How many dead children does it take to make a Liberal Muscle flex?

At a sitting, (Titus Andronicus reference not wholly unintended), 34 apparently.

Colonel Blair was however quick to remind his supporters that, should the children killed be Iraqi children, rather than Lebanese, different multiples would apply...

Meanwhile, carrying a report from New York Times reporter Neil MacFarquhar in Damascus, the Seattle Post-Intelligencer reports on another of those apparently unintended consequences of this apparent attempt (or 'opportunity' in Condi-speak) to re-draw the map of the Middle East. MacFarquhar tells us that Arab leaders change tack as public supports Hezbollah - all bringing Mr Gingrich's Third World War that little bit closer [see references to Kurt Andersen's New York Magazine article in my posting last Friday, below]

Qana, as we all know, is famous for two things. It is supposedly the site of the miracle in which Jesus Christ turned water into wine (John 2:1-11) . It was also the site of a massacre of civilians sheltering in a UN Compound in 1996, during a previous war which Israel was fighting in Lebanon. It is unclear quite what miracle those who bombed Qana this weekend were trying to perpetrate, perhaps something to do with restoring the power of sight to the international community after the collective blindness of the last two weeks. George Bush and his Israeli friends may not be squinting in the new-found light but it appears that the muscular Mr Tony might just be about to blink.

Of course, as he talks NATO buffer forces, the families of military men across Britain will be pondering how many middle eastern wars we wish to be caught in the crossfire of at one time - and how many more of these we can start before they cease to be viewed as independent wars and become just one big war - not so much 'on Terror' as Of Terror.

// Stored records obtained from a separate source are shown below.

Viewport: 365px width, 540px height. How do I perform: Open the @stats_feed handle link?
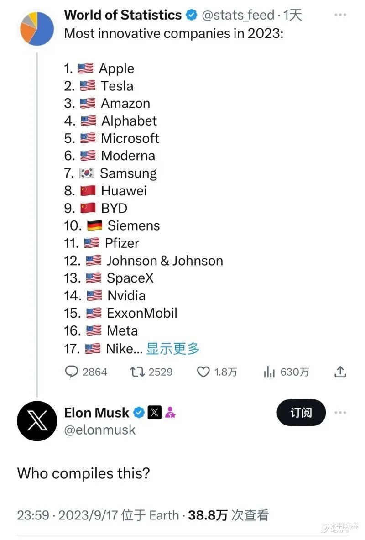(238, 15)
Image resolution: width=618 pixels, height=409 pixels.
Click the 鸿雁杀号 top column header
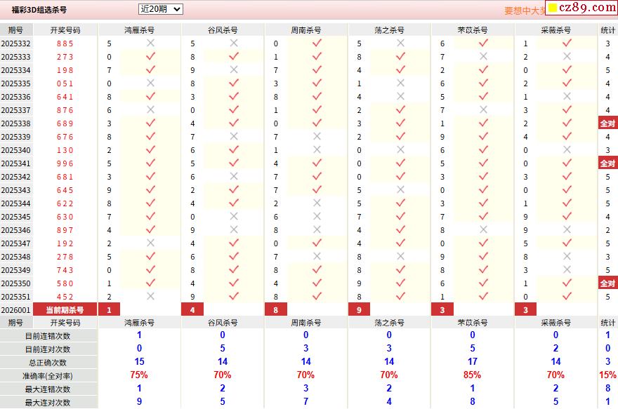(x=139, y=30)
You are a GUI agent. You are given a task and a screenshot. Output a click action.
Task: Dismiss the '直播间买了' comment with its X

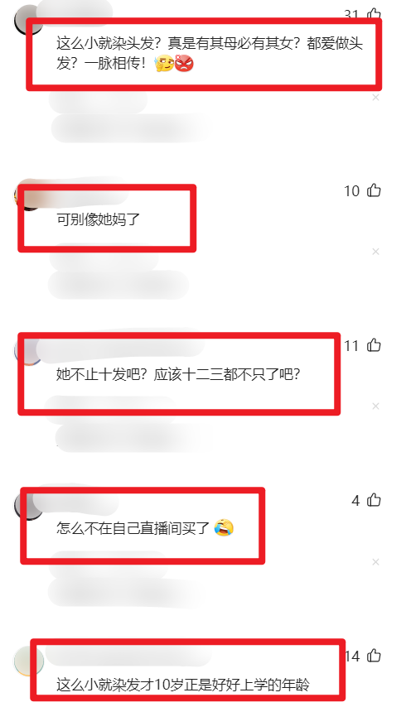coord(375,562)
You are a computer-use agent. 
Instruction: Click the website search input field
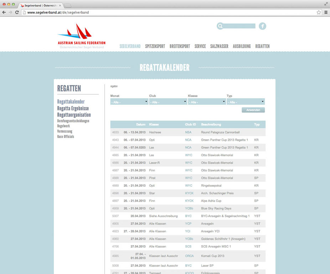tap(239, 26)
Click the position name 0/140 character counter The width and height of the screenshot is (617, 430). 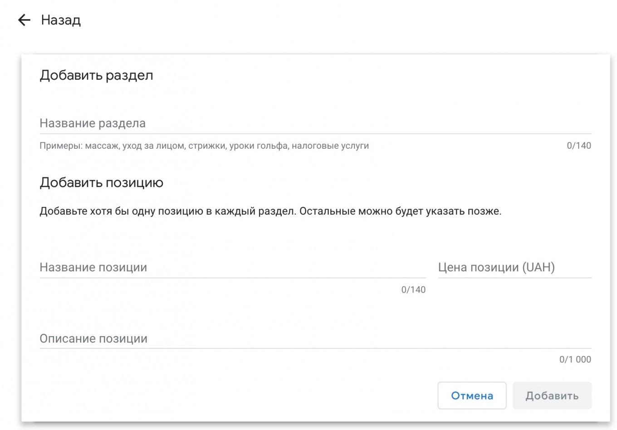point(413,290)
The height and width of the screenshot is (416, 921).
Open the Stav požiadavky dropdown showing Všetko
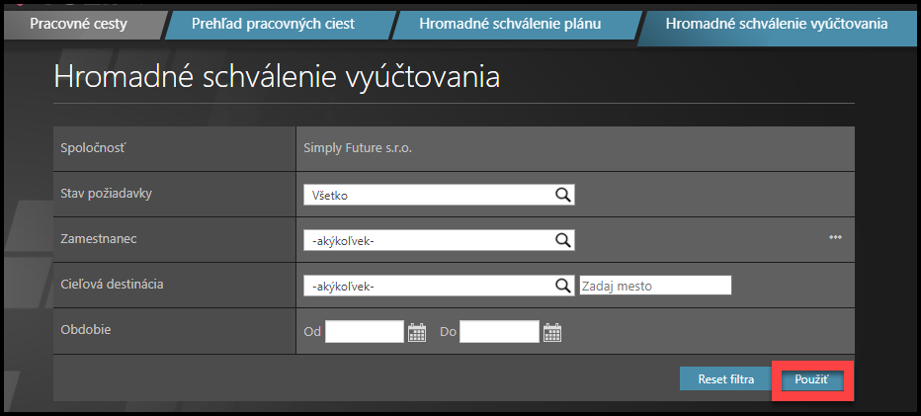[428, 195]
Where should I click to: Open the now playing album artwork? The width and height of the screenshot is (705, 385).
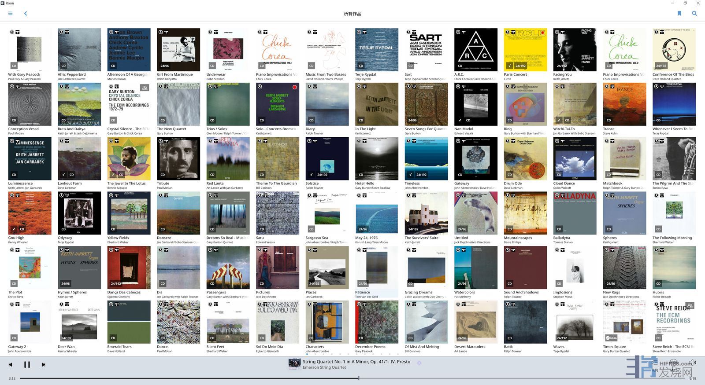pos(294,364)
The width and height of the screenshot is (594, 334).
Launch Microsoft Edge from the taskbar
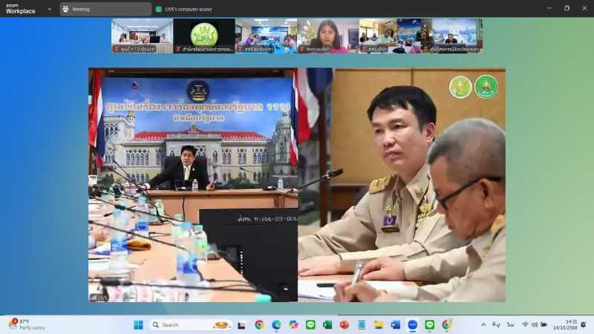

In an article entitled Days of darkness Gideon Levey writing in the Israeli paper Haaretz states, "Lebanon, which has never fought Israel and has 40 daily newspapers, 42 colleges and universities and hundreds of different banks, is being destroyed by our planes and cannon and nobody is taking into account the amount of hatred we are sowing." He concludes, "Long before this war is decided, it can already be stated that its spiraling cost will include the moral blackout that is surrounding and covering us all, threatening our existence and image no less than Hezbollah's Katyushas."

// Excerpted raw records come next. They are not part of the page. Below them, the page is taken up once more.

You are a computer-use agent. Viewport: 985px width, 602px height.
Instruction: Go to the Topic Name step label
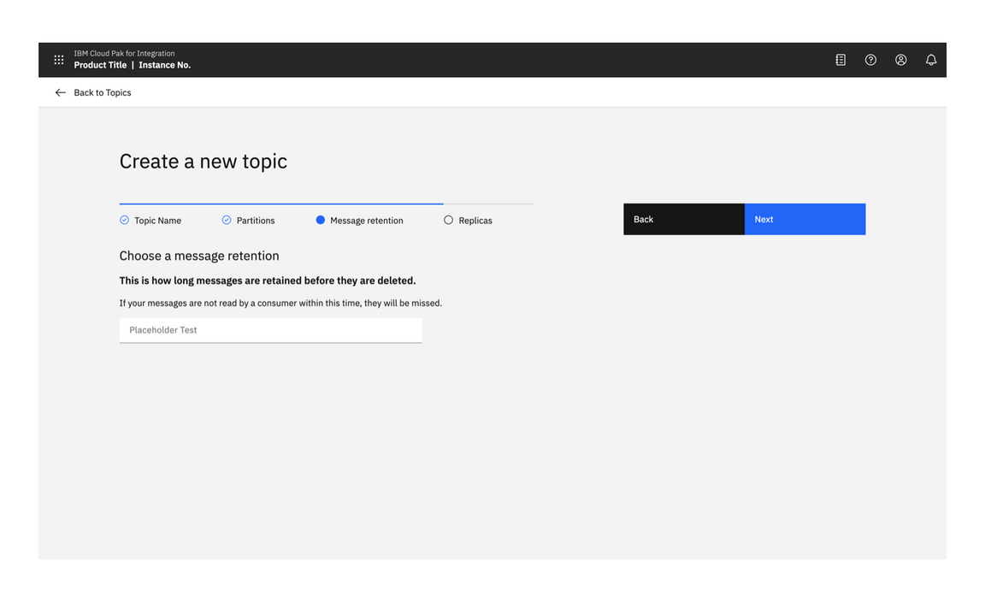click(157, 221)
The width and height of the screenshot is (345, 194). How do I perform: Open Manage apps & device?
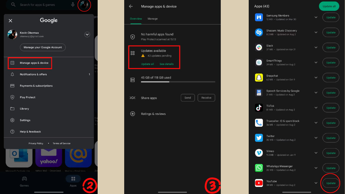pyautogui.click(x=34, y=63)

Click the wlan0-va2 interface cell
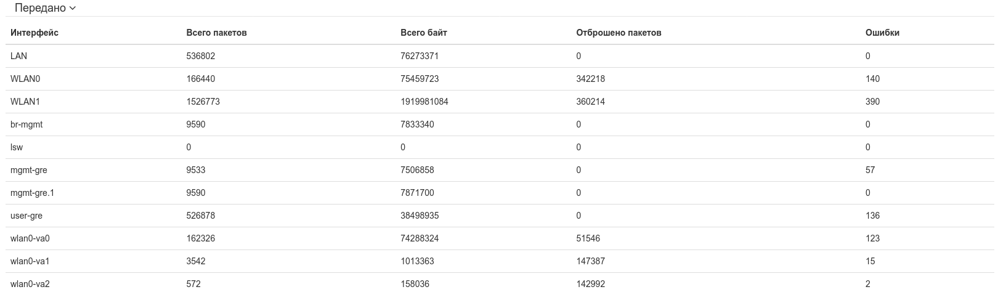[30, 284]
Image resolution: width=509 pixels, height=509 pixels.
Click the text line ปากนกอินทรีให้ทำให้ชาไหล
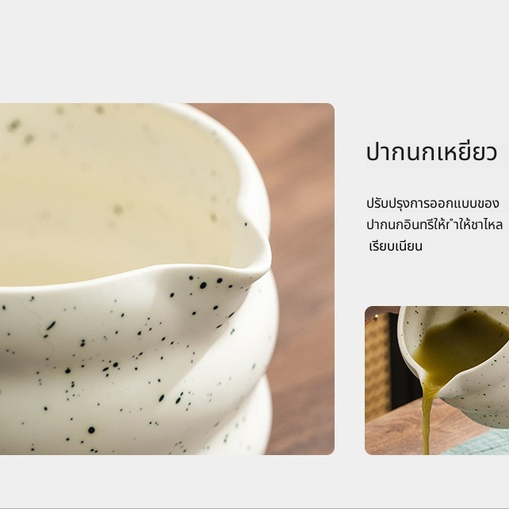434,224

Haaretz also reported, as early as the 23rd July, on an Anti-war Tel Aviv rally drawing a Jewish, [and] Israeli Arab crowd referring to this as 'the first cracks in the consensus', and reflecting that in the 1982 war with/in Lebanon such 'cracks' had taken ten days to emerge, against slightly less than a week in this case. The article also ponders the apparent start of an anti-American flavour in this incipient Israeli anti-war movement. That would indeed be a crack, or at any rate it might be if it ever amounted to more than the current coalition of the politically isolated.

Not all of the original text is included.